Please copy out the lines from the one containing "Task: Toggle the" through the one containing "will click(x=553, y=514).", reproducing each without any change.
>> Begin
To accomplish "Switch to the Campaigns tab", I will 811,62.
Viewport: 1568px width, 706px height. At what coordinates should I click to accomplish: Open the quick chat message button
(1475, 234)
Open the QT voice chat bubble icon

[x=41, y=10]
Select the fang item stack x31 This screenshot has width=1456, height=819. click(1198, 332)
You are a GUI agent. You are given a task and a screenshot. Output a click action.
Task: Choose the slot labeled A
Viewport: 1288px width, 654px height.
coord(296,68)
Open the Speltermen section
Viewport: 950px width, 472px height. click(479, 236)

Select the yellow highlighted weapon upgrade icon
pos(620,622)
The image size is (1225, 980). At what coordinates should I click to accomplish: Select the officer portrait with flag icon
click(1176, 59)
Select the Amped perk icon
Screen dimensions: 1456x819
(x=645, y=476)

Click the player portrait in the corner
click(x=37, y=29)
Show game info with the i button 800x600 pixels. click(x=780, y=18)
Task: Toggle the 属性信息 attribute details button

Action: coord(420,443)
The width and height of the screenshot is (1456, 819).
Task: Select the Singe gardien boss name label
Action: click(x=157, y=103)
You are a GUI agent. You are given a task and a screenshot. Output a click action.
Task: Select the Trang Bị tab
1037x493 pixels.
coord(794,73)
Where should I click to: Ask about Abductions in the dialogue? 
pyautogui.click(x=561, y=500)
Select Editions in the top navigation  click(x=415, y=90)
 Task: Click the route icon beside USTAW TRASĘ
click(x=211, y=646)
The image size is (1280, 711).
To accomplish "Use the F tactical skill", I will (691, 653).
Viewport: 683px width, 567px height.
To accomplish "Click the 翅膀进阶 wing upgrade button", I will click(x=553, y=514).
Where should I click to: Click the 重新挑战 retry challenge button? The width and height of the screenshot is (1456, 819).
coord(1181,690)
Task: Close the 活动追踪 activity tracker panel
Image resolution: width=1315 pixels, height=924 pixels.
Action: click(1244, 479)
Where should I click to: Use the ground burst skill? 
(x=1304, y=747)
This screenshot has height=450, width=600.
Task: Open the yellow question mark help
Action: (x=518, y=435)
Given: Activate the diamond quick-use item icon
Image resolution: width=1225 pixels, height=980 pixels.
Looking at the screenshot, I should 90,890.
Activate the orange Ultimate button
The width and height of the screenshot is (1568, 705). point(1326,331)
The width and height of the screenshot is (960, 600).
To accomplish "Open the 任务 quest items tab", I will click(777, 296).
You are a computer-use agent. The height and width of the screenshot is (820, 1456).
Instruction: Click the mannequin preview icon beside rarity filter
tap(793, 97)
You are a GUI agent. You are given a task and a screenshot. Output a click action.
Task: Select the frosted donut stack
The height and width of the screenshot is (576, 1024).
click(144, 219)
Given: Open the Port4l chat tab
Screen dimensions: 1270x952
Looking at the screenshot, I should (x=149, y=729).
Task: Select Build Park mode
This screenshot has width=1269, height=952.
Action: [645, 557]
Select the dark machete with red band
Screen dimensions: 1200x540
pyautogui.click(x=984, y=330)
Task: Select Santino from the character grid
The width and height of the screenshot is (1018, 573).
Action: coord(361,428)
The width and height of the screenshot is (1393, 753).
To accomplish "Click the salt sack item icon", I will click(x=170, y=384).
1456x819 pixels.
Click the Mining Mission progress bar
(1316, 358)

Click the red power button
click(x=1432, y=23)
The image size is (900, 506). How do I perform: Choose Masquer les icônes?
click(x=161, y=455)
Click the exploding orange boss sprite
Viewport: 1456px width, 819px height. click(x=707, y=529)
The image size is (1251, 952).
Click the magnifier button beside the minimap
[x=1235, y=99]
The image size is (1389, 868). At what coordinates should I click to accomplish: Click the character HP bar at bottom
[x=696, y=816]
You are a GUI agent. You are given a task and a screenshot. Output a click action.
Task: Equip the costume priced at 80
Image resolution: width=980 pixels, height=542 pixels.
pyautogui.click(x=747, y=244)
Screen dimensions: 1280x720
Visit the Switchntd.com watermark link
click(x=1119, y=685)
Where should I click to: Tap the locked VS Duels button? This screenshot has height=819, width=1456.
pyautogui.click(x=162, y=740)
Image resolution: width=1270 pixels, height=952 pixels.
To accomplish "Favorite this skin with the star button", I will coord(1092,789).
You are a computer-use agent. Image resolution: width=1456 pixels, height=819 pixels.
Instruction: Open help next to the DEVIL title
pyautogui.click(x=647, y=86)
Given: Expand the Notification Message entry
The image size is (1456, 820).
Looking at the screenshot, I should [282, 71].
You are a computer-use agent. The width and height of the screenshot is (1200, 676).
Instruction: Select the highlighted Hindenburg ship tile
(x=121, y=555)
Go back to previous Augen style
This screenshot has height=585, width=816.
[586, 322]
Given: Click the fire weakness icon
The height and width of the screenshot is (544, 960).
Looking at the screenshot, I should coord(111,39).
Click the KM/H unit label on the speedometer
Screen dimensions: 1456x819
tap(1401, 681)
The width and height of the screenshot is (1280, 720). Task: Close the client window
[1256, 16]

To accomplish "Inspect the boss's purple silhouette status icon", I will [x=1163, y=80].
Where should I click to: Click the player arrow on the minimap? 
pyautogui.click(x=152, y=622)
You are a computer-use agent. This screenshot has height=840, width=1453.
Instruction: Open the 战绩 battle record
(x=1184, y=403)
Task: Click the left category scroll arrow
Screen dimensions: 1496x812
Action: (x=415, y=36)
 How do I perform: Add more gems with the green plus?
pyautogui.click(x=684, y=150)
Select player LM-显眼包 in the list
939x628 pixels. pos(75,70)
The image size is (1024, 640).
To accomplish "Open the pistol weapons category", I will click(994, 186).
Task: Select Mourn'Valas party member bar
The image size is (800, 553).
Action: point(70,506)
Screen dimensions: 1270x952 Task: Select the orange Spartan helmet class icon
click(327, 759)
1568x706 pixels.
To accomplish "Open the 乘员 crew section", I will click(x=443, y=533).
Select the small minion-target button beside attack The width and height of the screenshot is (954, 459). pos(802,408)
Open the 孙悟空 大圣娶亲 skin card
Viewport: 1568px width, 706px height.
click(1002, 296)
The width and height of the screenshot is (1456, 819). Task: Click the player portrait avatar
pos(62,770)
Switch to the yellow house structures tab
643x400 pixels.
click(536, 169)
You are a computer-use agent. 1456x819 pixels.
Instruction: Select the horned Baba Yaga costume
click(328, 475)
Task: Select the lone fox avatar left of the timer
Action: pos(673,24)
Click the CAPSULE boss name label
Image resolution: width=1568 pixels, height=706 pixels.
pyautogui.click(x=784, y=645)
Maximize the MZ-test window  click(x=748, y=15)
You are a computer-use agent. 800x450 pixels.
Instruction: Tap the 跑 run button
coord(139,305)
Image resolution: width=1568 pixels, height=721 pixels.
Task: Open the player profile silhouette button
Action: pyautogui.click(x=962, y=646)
>> End
RESULT FOR THIS EXERCISE |
Task: Toggle the 属性信息 attribute details button

Action: coord(420,443)
The width and height of the screenshot is (1456, 819).
Task: Select the Singe gardien boss name label
Action: click(x=157, y=103)
You are a GUI agent. You are given a task and a screenshot. Output a click action.
Task: Select the Trang Bị tab
1037x493 pixels.
coord(794,73)
Where should I click to: Ask about Abductions in the dialogue? 
pyautogui.click(x=561, y=500)
Select Editions in the top navigation  click(x=415, y=90)
 Task: Click the route icon beside USTAW TRASĘ
click(x=211, y=646)
The image size is (1280, 711).
To accomplish "Use the F tactical skill", I will (691, 653).
Viewport: 683px width, 567px height.
To accomplish "Click the 翅膀进阶 wing upgrade button", I will click(x=553, y=514).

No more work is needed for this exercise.